Josh may well be right. If so, we should place Java on life support and move our development to new languages such as Scala. The fork-join framework itself is an example of higher-order functional programming, which Josh argues is a style that we should neither encourage nor support in Java. Is it really time to move on?

Personally, I believe rumors of Java's demise are greatly exaggerated. We should think of Java as a living language, and strive to eliminate much of the accidental complexity of Java programs. I believe it is worth adding support for closures and control abstraction, to reduce such complexity of both the sequential and concurrent aspects of our programs. At the same time, for completely new code bases, we should also consider (and continue to develop) newer languages such as Scala, which benefit from the lessons of Java.
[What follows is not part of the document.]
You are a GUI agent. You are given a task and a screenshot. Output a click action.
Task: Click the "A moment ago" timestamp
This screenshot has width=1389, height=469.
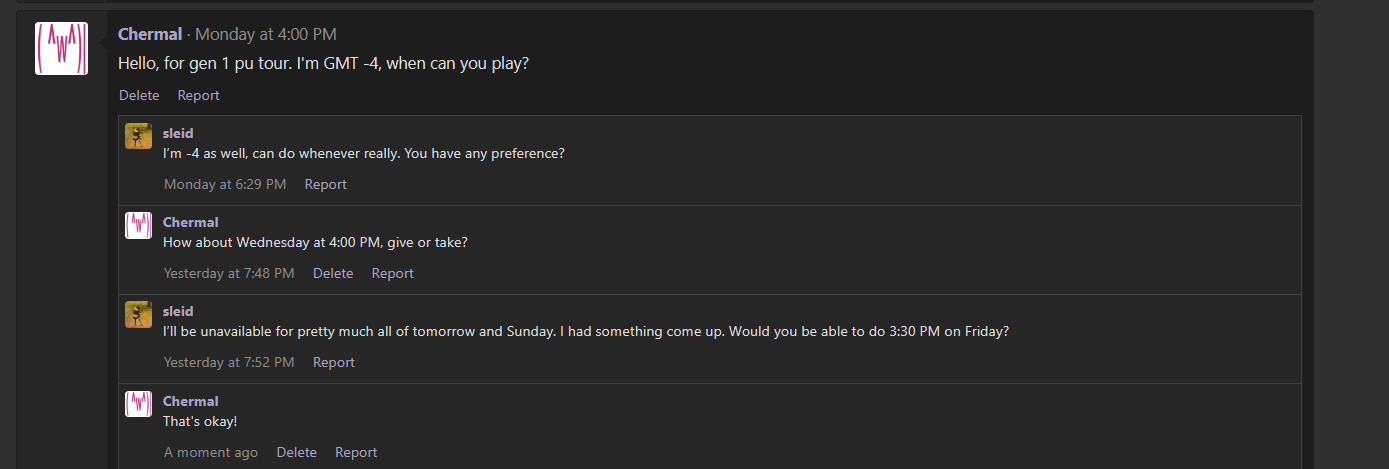[x=211, y=452]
Thursday, December 13, 2007

What flavor of closures?

I just attended Josh Bloch's presentation at JavaPolis, where he asks the community whether they want Java to support function types, or if they'd prefer that people write these things the way they do today. His examples are carefully selected from the most twisted of the test suite. Compiler test suites are a good place to find the most twisted but unrealistic uses of any given language feature. I thought it would be interesting to look at the question in the context of a real API. You probably know my opinion, but just to be clear, here is an excerpt from Doug Lea's fork-join framework

/**
 * An object with a function accepting pairs of objects, one of
 * type T and one of type U, returning those of type V
 */
interface Combiner<T,U,V> {
  V combine(T t, U u);
}
class ParallelArray<T> {
  /**
   * Returns a ParallelArray containing results of applying
   * combine(thisElement, otherElement) for each element.
   */
  <U,V> ParallelArray<V> combine(
    ParallelArray<U> other,
    Combiner<? super T, ? super U, ? extends V> combiner) { ... }
}

And the equivalent code ported to use the features of the closures spec:

class ParallelArray<T> {
  /**
   * Returns a ParallelArray containing results of applying
   * combine(thisElement, otherElement) for each element.
   */
  <U,V> ParallelArray<V> combine(
    ParallelArray<U> other,
    { T, U => V } combiner) { ... }
}

The question Josh asks is this: which version of this API would you prefer see?

The point he makes is that function types enable (he says "encourage") an "exotic" style of programming - functional programming - which should be discouraged, otherwise the entire platform will become infected with unreadable code. Although functional programming is just as possible with or without function types - they are just shorthand for interface types, after all - Josh prefers the language provide syntactic vinegar for these techniques.

Part of his talk was about the problems of being able to use nonlocal return by default in a closure. See my previous blog post for a description of how this theoretical problem won't exist in the next version of the spec, and doesn't exist in the prototype today.

Finally, Josh showed that if you want to use something like eachEntry to loop over a map, and you want to be able to use primitive types for the loop variables, autoboxing doesn't work and you'd have to define 81 different versions of the eachEntry method (one for each possible primitive type in each position). That's true, just as it's true that you'd have to define 81 different versions of the Map API if you want to be able to handle primitives in them. If it turns out to be a good idea to make autoboxing work for the incoming arguments to a closure, that is a small tweak to the closure conversion. These kinds of issues can be addressed in a JSR.

Josh's vision for an alternative is Concise Instance Creation Expressions along with adding a moderate number of new statement forms.